▶ _Your goal_:
Print the whole listing below again, exactly as given.

━━━━━ Exercise data ━━━━━

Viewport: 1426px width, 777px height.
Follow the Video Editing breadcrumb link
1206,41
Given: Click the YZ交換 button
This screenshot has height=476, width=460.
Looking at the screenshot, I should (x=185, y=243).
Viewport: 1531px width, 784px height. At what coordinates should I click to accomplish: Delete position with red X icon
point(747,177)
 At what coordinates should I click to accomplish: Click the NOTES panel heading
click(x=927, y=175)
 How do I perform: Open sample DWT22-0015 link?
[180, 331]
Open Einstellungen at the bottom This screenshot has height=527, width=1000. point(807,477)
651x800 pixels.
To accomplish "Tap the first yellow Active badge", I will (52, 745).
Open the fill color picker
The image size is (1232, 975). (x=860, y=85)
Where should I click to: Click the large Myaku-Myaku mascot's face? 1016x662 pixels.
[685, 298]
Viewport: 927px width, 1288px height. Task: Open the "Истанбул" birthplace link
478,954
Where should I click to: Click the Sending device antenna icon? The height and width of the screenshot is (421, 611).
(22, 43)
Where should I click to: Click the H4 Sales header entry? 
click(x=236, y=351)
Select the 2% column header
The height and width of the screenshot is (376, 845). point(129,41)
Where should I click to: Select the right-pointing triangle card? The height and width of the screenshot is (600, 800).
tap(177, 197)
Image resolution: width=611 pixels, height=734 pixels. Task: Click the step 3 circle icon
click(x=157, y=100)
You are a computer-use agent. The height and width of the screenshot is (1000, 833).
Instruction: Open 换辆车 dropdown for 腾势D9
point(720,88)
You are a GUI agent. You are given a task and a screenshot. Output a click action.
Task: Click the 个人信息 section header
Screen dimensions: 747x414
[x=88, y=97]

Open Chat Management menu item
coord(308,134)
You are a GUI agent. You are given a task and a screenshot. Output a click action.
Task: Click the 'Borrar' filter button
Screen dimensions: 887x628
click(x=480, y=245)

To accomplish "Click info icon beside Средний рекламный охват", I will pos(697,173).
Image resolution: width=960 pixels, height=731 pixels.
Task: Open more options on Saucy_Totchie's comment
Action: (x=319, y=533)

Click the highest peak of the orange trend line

━━━━━

▶ _Expected output_:
Viewport: 1426px width, 777px height.
Follow the Video Editing breadcrumb link
1206,41
Given: Click the YZ交換 button
This screenshot has height=476, width=460.
Looking at the screenshot, I should (x=185, y=243).
Viewport: 1531px width, 784px height. At what coordinates should I click to accomplish: Delete position with red X icon
point(747,177)
 At what coordinates should I click to accomplish: Click the NOTES panel heading
click(x=927, y=175)
 How do I perform: Open sample DWT22-0015 link?
[180, 331]
Open Einstellungen at the bottom This screenshot has height=527, width=1000. point(807,477)
651x800 pixels.
To accomplish "Tap the first yellow Active badge", I will (52, 745).
Open the fill color picker
The image size is (1232, 975). (x=860, y=85)
Where should I click to: Click the large Myaku-Myaku mascot's face? 1016x662 pixels.
[685, 298]
Viewport: 927px width, 1288px height. Task: Open the "Истанбул" birthplace link
478,954
Where should I click to: Click the Sending device antenna icon? The height and width of the screenshot is (421, 611).
(22, 43)
Where should I click to: Click the H4 Sales header entry? 
click(x=236, y=351)
Select the 2% column header
The height and width of the screenshot is (376, 845). point(129,41)
Where should I click to: Select the right-pointing triangle card? The height and width of the screenshot is (600, 800).
tap(177, 197)
Image resolution: width=611 pixels, height=734 pixels. Task: Click the step 3 circle icon
click(x=157, y=100)
You are a computer-use agent. The height and width of the screenshot is (1000, 833).
Instruction: Open 换辆车 dropdown for 腾势D9
point(720,88)
You are a GUI agent. You are given a task and a screenshot. Output a click action.
Task: Click the 个人信息 section header
Screen dimensions: 747x414
[x=88, y=97]

Open Chat Management menu item
coord(308,134)
You are a GUI agent. You are given a task and a screenshot. Output a click action.
Task: Click the 'Borrar' filter button
Screen dimensions: 887x628
click(x=480, y=245)

To accomplish "Click info icon beside Средний рекламный охват", I will pos(697,173).
Image resolution: width=960 pixels, height=731 pixels.
Task: Open more options on Saucy_Totchie's comment
Action: (x=319, y=533)

Click the highest peak of the orange trend line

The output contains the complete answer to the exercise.